Para o historiador inglês Peter Heather, a queda do Império
Romano ocorreu não por causa da decadência política ou econômica, mas por
pressões externas de povos bárbaros.
Era o fim. A fumaça e o fogo se espalharam pelo campo de
batalha, e logo se misturou no ar um cheiro de suor, sangue e corpos queimados.
Os cadáveres de 20 mil soldados romanos, dos 30 mil que haviam participado da
luta, se espalhavam inertes pelo chão. O imperador Valenciano, que pessoalmente
comandara o embate, também desapareceu naquele dia, 9 de agosto de 378, sem
deixar vestígios. De acordo com relatos de sobreviventes, ele foi queimado vivo
pelo inimigo. Os godos tinham vencido de maneira espetacular. O episódio, um
divisor de água na história de Roma, ficou imortalizado como a Batalha de
Adrianópolis (que aconteceu na região da atual Turquia). Nunca mais o mundo
seria o mesmo. Cem anos depois, entraria em colapso a maior força política e
militar de todos os tempos, o Império Romano do Ocidente – seu território se
estendia da Itália ao norte da África e ao Oriente Médio.
Alguns anos antes da batalha, os godos já haviam penetrado
na Turquia, saqueando cidades e provocando o caos. No ano de 378, pretendiam
derrubar as portas de Adrianópolis, próxima a Constantinopla (atual Istambul),
a capital do Império Romano do Oriente. Esse braço da administração imperial
havia sido criado em 330 para facilitar o controle dos territórios na Europa
Oriental, no norte da África, Turquia, Síria e Iraque.

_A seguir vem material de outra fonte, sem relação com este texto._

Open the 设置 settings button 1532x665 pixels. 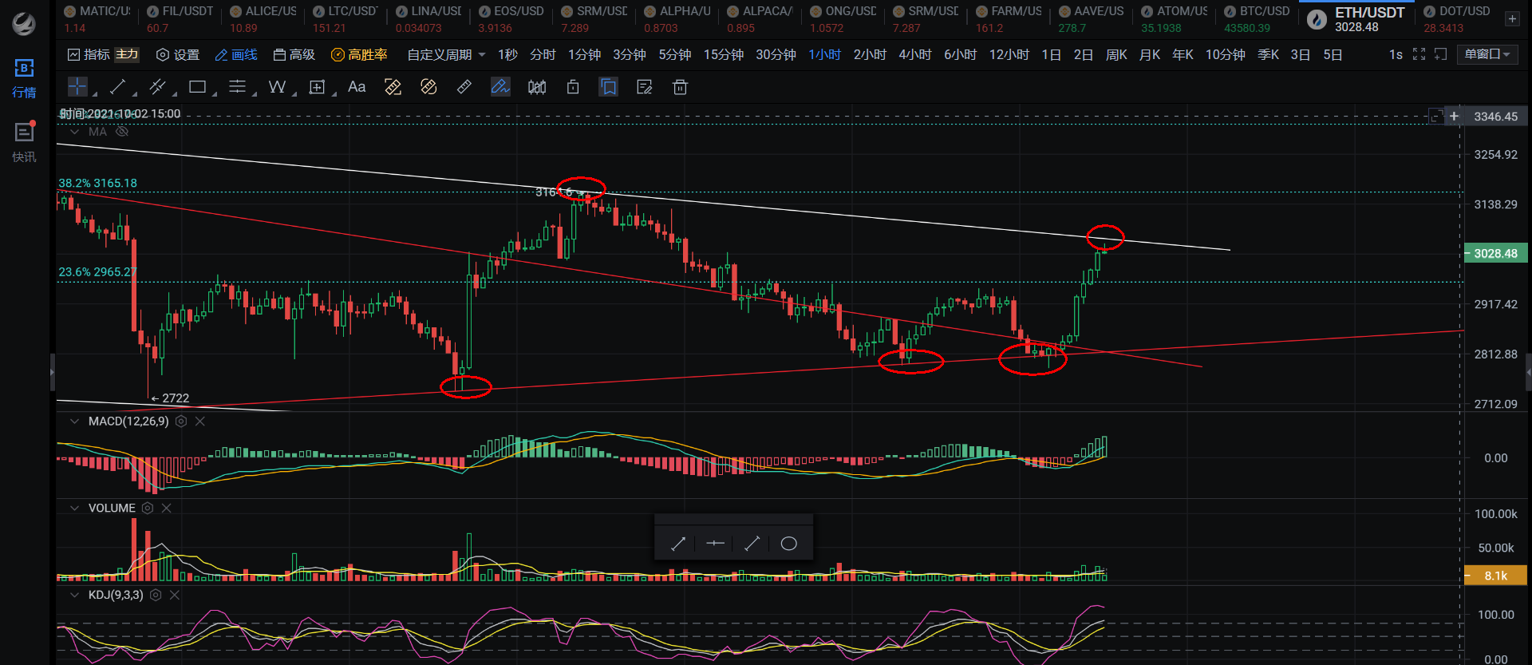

Os romanos acreditaram que, como no passado, seria fácil
derrotar os bárbaros. Então, como sempre, extrairiam um tratado de paz e teriam
mais um reino-cliente, que compraria mercadorias fabricadas em Roma e cederiam
guerreiros para lutar nas legiões quando fosse necessário. Mas eles não
contavam que os godos não estariam sozinhos. Ao lado deles, para surpresa do
imperador Valenciano, combatiam os temíveis hunos e os alanos.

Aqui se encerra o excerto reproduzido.